[Work to complete]
Every entry that follows needs to be repeated exactly.

=== Available records ===

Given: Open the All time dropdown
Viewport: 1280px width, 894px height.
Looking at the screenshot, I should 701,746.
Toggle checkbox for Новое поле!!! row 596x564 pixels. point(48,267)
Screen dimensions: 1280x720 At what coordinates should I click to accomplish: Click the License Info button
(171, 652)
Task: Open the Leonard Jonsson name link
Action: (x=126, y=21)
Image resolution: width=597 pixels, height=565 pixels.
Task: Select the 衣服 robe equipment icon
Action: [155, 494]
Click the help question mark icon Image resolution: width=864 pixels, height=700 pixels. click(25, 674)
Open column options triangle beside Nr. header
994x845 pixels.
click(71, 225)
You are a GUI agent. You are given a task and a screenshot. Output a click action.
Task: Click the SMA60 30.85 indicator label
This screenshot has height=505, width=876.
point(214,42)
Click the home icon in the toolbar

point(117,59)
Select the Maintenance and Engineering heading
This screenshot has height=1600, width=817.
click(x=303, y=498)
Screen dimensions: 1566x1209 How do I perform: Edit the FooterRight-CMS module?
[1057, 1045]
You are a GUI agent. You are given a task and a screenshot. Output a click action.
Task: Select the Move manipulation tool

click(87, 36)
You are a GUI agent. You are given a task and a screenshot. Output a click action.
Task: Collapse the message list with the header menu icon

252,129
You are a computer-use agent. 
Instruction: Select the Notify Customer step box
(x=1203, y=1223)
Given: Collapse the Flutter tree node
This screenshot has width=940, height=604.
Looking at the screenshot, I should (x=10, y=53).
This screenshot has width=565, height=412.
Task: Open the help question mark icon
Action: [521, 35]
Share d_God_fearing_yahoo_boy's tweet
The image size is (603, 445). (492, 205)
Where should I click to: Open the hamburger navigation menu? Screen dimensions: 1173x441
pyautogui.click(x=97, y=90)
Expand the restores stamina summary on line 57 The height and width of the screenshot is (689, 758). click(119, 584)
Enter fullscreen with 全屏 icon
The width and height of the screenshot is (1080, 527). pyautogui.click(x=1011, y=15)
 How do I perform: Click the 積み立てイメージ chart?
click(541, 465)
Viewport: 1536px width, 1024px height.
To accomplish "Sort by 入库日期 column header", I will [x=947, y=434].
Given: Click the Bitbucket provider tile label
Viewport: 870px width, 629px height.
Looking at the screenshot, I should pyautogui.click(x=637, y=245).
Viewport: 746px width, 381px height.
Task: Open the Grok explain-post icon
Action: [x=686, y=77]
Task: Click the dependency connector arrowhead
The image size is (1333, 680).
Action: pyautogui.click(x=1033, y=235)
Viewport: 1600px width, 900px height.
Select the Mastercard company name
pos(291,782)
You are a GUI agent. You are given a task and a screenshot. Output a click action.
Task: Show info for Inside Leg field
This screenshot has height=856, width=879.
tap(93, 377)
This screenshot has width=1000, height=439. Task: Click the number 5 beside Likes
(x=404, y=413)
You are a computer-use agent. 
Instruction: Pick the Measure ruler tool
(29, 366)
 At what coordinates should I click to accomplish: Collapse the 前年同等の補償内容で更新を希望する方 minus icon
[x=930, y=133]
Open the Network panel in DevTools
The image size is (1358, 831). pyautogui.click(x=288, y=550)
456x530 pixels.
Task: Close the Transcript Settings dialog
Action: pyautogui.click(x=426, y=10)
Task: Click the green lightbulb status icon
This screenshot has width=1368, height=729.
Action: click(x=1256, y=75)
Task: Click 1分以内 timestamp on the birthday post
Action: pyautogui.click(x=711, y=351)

===

[Response box]
Given: Open the All time dropdown
Viewport: 1280px width, 894px height.
Looking at the screenshot, I should 701,746.
Toggle checkbox for Новое поле!!! row 596x564 pixels. point(48,267)
Screen dimensions: 1280x720 At what coordinates should I click to accomplish: Click the License Info button
(171, 652)
Task: Open the Leonard Jonsson name link
Action: (x=126, y=21)
Image resolution: width=597 pixels, height=565 pixels.
Task: Select the 衣服 robe equipment icon
Action: [155, 494]
Click the help question mark icon Image resolution: width=864 pixels, height=700 pixels. click(25, 674)
Open column options triangle beside Nr. header
994x845 pixels.
click(71, 225)
You are a GUI agent. You are given a task and a screenshot. Output a click action.
Task: Click the SMA60 30.85 indicator label
This screenshot has height=505, width=876.
point(214,42)
Click the home icon in the toolbar

point(117,59)
Select the Maintenance and Engineering heading
This screenshot has height=1600, width=817.
click(x=303, y=498)
Screen dimensions: 1566x1209 How do I perform: Edit the FooterRight-CMS module?
[1057, 1045]
You are a GUI agent. You are given a task and a screenshot. Output a click action.
Task: Select the Move manipulation tool

click(87, 36)
You are a GUI agent. You are given a task and a screenshot. Output a click action.
Task: Collapse the message list with the header menu icon

252,129
You are a computer-use agent. 
Instruction: Select the Notify Customer step box
(x=1203, y=1223)
Given: Collapse the Flutter tree node
This screenshot has width=940, height=604.
Looking at the screenshot, I should (x=10, y=53).
This screenshot has width=565, height=412.
Task: Open the help question mark icon
Action: [521, 35]
Share d_God_fearing_yahoo_boy's tweet
The image size is (603, 445). (492, 205)
Where should I click to: Open the hamburger navigation menu? Screen dimensions: 1173x441
pyautogui.click(x=97, y=90)
Expand the restores stamina summary on line 57 The height and width of the screenshot is (689, 758). click(119, 584)
Enter fullscreen with 全屏 icon
The width and height of the screenshot is (1080, 527). pyautogui.click(x=1011, y=15)
 How do I perform: Click the 積み立てイメージ chart?
click(541, 465)
Viewport: 1536px width, 1024px height.
To accomplish "Sort by 入库日期 column header", I will [x=947, y=434].
Given: Click the Bitbucket provider tile label
Viewport: 870px width, 629px height.
Looking at the screenshot, I should pyautogui.click(x=637, y=245).
Viewport: 746px width, 381px height.
Task: Open the Grok explain-post icon
Action: [x=686, y=77]
Task: Click the dependency connector arrowhead
The image size is (1333, 680).
Action: pyautogui.click(x=1033, y=235)
Viewport: 1600px width, 900px height.
Select the Mastercard company name
pos(291,782)
You are a GUI agent. You are given a task and a screenshot. Output a click action.
Task: Show info for Inside Leg field
This screenshot has height=856, width=879.
tap(93, 377)
This screenshot has width=1000, height=439. Task: Click the number 5 beside Likes
(x=404, y=413)
You are a computer-use agent. 
Instruction: Pick the Measure ruler tool
(29, 366)
 At what coordinates should I click to accomplish: Collapse the 前年同等の補償内容で更新を希望する方 minus icon
[x=930, y=133]
Open the Network panel in DevTools
The image size is (1358, 831). pyautogui.click(x=288, y=550)
456x530 pixels.
Task: Close the Transcript Settings dialog
Action: pyautogui.click(x=426, y=10)
Task: Click the green lightbulb status icon
This screenshot has width=1368, height=729.
Action: click(x=1256, y=75)
Task: Click 1分以内 timestamp on the birthday post
Action: pyautogui.click(x=711, y=351)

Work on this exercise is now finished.